+316 4992 7979 info@lindsaytol.nl

“‘Hun hebben’. Ik knipper zelfs niet meer met mijn ogen als ik het hoor. Je raakt gehard. Maar toen… Onlangs hoorde ik iemand zeggen: ‘Hun waren nog later als ons’. Die zin heb ik toch driemaal geproefd, heb weliswaar een korte wijle geweend, maar ben manmoedig doorgegaan met mijn leven. Je raakt gehard. Erg gehard. Op den duur.” (R.W. Jongman, Groningen)

Bovenstaand stukje kwam ik eens tegen in onze lokale krant. Ik moest er wel om lachen. Lachen om het feit hoe meneer Jongman zijn reactie verwoordt, niet om de taalfouten die omschreven worden. Daarvan ga ik eerder huilen dan lachen. Voor mij is zijn reactie zeer herkenbaar.

Schrijfvaardigheid, of schriftelijke taalvaardigheid; de manier waarop je een taal schriftelijk beheerst. Het heeft mij altijd geïnteresseerd. Al sinds ik me kan herinneren word ik ‘Grammar nazi’ genoemd door mijn vrienden, als ik nog weer eens een grammaticale fout aan het verbeteren was, of hard ‘dan jij!’ riep, nadat iemand nog weer eens ‘als jou’ zei.
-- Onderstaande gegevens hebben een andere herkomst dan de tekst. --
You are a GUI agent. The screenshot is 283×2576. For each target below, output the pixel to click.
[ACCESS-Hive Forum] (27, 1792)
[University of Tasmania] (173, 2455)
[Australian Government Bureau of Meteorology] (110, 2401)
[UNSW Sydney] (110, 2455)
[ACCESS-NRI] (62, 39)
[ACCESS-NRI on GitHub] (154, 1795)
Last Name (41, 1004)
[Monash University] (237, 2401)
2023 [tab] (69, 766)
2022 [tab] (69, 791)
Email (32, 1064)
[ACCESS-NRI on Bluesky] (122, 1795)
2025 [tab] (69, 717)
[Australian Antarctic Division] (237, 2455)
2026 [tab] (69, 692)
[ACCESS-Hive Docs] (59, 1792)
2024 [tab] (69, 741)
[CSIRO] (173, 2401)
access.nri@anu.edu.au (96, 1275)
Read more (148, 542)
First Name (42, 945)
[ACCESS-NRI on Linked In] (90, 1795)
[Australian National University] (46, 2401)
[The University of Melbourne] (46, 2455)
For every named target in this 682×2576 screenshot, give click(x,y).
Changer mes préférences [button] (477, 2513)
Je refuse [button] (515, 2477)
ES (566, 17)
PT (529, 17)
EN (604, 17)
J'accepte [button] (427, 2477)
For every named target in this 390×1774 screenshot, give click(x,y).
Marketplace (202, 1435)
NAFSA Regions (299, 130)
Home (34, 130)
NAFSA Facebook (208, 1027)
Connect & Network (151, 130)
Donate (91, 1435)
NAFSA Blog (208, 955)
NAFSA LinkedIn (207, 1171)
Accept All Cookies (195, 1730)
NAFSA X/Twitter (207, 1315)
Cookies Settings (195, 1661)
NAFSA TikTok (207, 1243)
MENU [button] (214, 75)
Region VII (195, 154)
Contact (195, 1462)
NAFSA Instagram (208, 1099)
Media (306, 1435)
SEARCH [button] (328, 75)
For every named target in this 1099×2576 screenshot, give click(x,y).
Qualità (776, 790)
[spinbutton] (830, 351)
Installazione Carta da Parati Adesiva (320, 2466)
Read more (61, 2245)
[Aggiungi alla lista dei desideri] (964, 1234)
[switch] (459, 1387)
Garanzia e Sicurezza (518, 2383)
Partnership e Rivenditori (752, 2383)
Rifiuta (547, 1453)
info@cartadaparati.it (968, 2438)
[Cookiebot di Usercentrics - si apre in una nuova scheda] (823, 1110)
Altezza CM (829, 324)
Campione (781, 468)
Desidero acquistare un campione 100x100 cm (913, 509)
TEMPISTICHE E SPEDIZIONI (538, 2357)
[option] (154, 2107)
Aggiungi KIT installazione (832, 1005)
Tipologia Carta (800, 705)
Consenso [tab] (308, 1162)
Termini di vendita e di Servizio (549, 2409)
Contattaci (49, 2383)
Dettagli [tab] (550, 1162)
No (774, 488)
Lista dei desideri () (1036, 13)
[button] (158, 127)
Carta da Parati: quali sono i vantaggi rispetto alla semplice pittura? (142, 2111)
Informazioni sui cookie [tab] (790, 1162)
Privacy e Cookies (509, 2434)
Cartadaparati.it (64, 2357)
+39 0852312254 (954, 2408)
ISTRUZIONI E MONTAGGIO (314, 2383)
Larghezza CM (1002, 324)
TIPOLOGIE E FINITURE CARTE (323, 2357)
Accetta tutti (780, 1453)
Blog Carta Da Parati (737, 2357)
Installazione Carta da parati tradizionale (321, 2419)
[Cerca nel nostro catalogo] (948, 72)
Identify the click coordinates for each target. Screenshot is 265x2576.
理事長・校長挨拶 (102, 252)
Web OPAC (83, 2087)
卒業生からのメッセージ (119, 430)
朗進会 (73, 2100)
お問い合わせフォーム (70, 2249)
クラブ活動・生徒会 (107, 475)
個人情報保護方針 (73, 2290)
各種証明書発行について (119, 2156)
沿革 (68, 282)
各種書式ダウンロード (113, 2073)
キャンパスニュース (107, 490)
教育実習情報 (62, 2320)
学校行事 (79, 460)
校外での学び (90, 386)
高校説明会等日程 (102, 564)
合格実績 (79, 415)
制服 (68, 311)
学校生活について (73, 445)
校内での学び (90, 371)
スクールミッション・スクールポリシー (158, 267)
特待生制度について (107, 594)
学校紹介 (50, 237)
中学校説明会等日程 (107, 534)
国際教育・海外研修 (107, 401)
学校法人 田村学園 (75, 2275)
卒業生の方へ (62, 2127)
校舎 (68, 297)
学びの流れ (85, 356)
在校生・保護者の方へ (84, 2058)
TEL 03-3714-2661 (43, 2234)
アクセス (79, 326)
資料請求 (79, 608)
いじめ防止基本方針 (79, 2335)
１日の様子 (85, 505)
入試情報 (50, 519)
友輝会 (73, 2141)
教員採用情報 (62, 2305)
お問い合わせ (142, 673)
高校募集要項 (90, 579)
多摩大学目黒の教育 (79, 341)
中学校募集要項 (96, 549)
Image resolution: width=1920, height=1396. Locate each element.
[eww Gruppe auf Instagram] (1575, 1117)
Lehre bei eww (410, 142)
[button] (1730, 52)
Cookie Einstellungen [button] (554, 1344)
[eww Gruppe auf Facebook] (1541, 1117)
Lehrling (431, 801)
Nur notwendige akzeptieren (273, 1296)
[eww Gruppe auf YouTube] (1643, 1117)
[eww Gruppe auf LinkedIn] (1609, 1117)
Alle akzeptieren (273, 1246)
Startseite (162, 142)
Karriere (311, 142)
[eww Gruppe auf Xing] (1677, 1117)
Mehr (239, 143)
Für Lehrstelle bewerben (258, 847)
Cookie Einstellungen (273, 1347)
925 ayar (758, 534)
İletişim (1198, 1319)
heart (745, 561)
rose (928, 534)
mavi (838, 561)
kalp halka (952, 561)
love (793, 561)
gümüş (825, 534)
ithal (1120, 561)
Om terug te komen op de tekst van meneer Jongman: ook ik ben gehard geraakt. Niet in de zin dat mijn oren niet meer bloeden bij het horen ‘Wij zijn veel beter als hun’, maar in de zin dat ik de strijd heb opgegeven. Ik voel me niet meer geroepen iemand te verbeteren, maar ik slik de woorden rustig weg. Men wil het niet leren. Men vindt het niet belangrijk.

Toen ik nog maar net 12 jaar oud was, ging ik op vakantie naar Zuid-Afrika om mijn familie te bezoeken. Het Engelssprekende gezin waar ik verbleef had een groot schoolbord hangen in de achterkamer. Bovenaan het bord stond geschreven, in het handschrift van mijn 16-jarige nicht: ‘me to’. Ik weet nog dat ik de viltstift pakte en er ‘me too’ van maakte. Oftewel, het zat er al vroeg in, zelfs in een andere taal.

Op de middelbare school waren alle taalvakken voor mij favoriet. Mondeling presteerde ik gemiddeld, maar met schrijven kon ik pas echt excelleren. Heerlijk vond ik het om opstellen te maken, betogen te schrijven, teksten te ontleden en samen te vatten, noem maar op. Ook op de UvA was dit mijn favoriete onderdeel. Al kon ik in het begin flink worstelen met een brief die ik in het Grieks moest schrijven; niets deed mij meer genoegen dan de voldoening van een uiteindelijk goede, eigen geschreven tekst.

Taal is iets ingewikkelds. Dat intrigeert me. Het verandert steeds, is beïnvloedbaar, het leeft. Het is daarom ook niet heel gek dat veel mensen er moeite mee hebben. Ik hoop met heel mijn hart dat onze taal belangrijk blijft, dat het Engels het niet geheel over gaat nemen en dat men in gaat zien hoe belangrijk goed geschreven stukken en goede vertalingen eigenlijk zijn. Ons schrift identificeert wie wij zijn, het geeft ons aanzien. Ons schrift is belangrijk.

Gelukkig zijn er nog opleidingen zoals de vertaalopleidingen aan ITV en wordt er nog steeds Nederlands gestudeerd. Gelukkig zijn er nog genoeg mensen die onze taal wel belangrijk vinden en het goede gebruik hiervan over kunnen brengen en voort willen zetten. Dat stelt mij gerust.

Of zoals je een Grammar nazi eventueel anders gerust zou kunnen stellen: ‘There, their, they’re.’